気候変動緩和に貢献する新興大都市におけるデータ駆動型の動的交通マネジメントに関する研究
The Project for Data Driven Dynamic Transport Management in Emerging Metropolis for Climate Change Mitigation
実施中案件
- 国名
- タイ
- 事業
- 技術協力
- 課題
- 運輸交通
- 協力期間
- 2025年4月~2030年3月
プロジェクト紹介
タイのバンコク首都圏は政治、経済、文化、教育の中心地として成長を続けていますが、この成長は温室効果ガス排出にも影響を与えています。タイの温室効果ガスの総排出量において、エネルギー分野は約7割を占め、特に運輸交通部門が多い状況です。タイ政府は気候変動対策として、2020年までにBAU(Business As Usual)比7~20%の排出量削減を目指す「適切な緩和行動(NAMAs)」を提案し、15.40%の削減を達成しました。更に2030年までの排出量の削減目標を20~25%から30~40%に引き上げ、2050年のカーボンニュートラルを目指す新たな目標を掲げています。運輸交通部門でも、これまでは排出量の削減値を客観的かつ透明性の高い方法で算定・モニタリングすることが困難とされてきましたが、交通情報分野の発展により、より現実に近い交通状況を再現できる技術の出現により、さらなる対策の開発が期待されています。
本事業は、バンコク首都圏において、交通状態分析手法の高度化、交通需要マネジメント施策評価手法の構築、交通状況のマクロ分析手法の構築、ミクロ的な交通マネジメント手法の開発・適用を行うことにより、道路交通渋滞と二酸化炭素排出の削減における交通管理対策の有効性を実務者が評価するための分析手法の提案を図り、もって気候変動緩和策の促進寄与するものです。
【上位目標】
●プロジェクトの成果が、都市交通分野における国際的に移転される緩和成果(ITMOs: Internationally Transferred Mitigation Outcomes)の適用の促進に貢献する。

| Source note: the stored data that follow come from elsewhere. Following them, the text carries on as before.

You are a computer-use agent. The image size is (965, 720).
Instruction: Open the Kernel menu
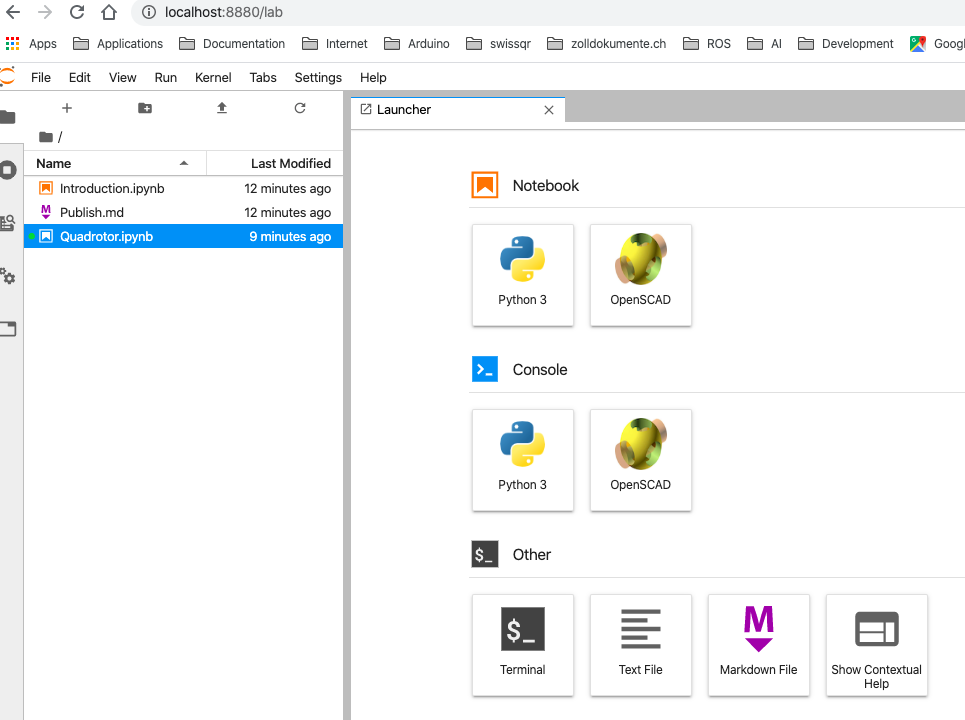click(x=213, y=77)
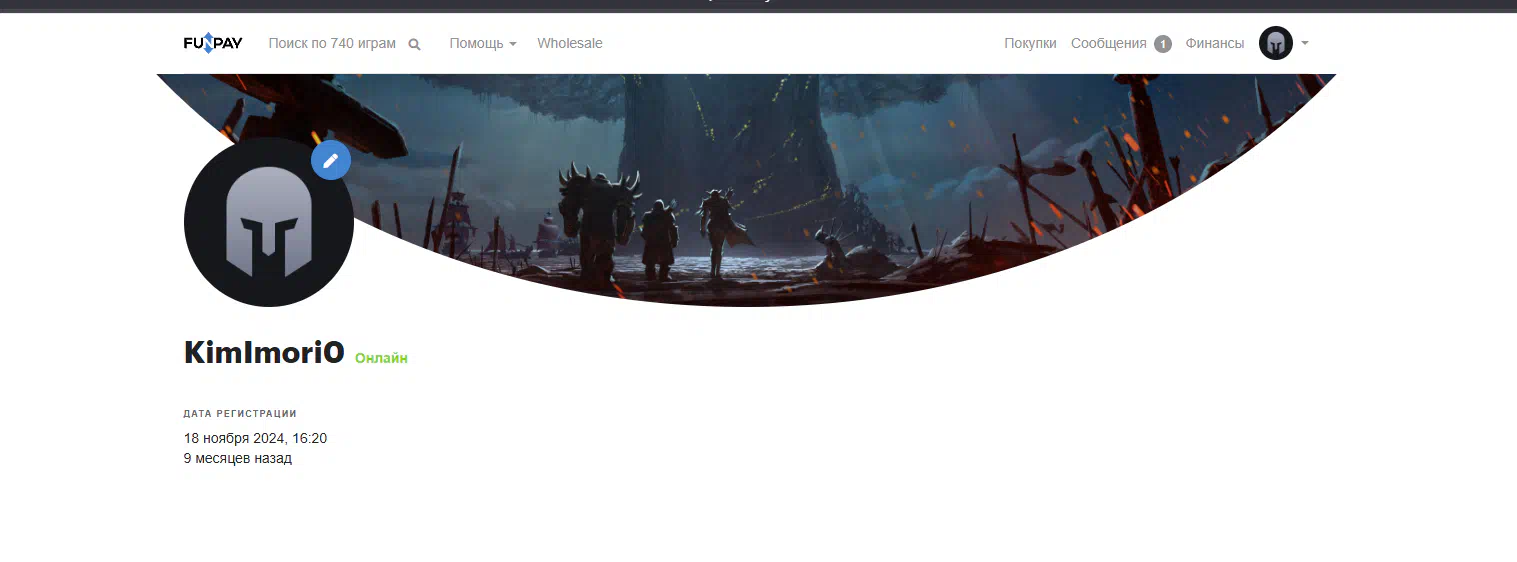This screenshot has width=1517, height=562.
Task: Expand the account caret next to avatar
Action: [x=1305, y=43]
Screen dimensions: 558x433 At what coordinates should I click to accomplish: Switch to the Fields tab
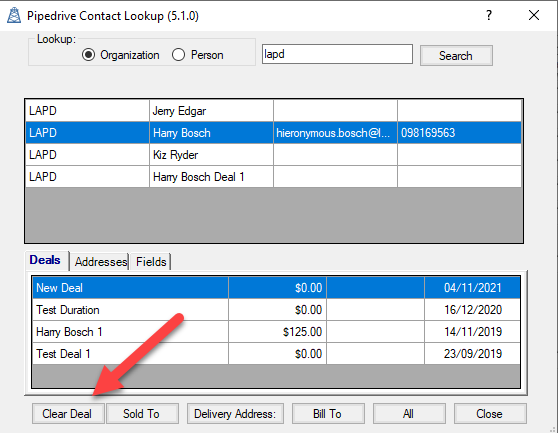(x=151, y=262)
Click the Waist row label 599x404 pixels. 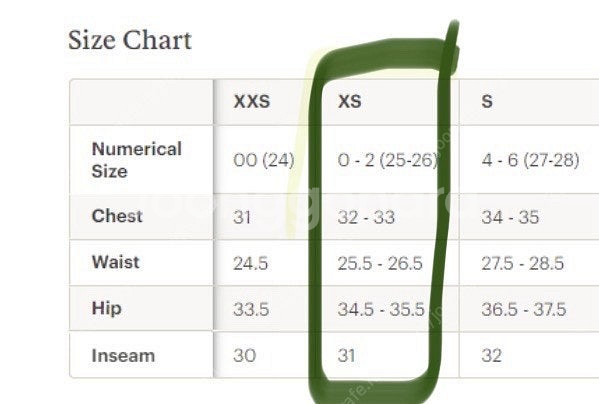click(x=115, y=262)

●プロジェクトの成果を活かして、関係機関が効果的な道路交通混雑緩和策と温室効果ガス削減策をとる。
【プロジェクト目標】
多様な観測データを融合することにより、道路交通渋滞と二酸化炭素排出の削減における交通管理対策の有効性を実務者が評価するための分析手法が提案される。
【成果】
成果1:データフュージョン技術を用いた交通状態分析手法が高度化される。
成果2:データ駆動型移動活動シミュレーションによる交通需要マネジメント施策評価手法が構築される。
成果3:ネットワーク交通流理論に基づく都市スケールの交通状況のマクロ分析手法が構築される。
成果4:ミクロ的な交通マネジメント手法が開発・適用される。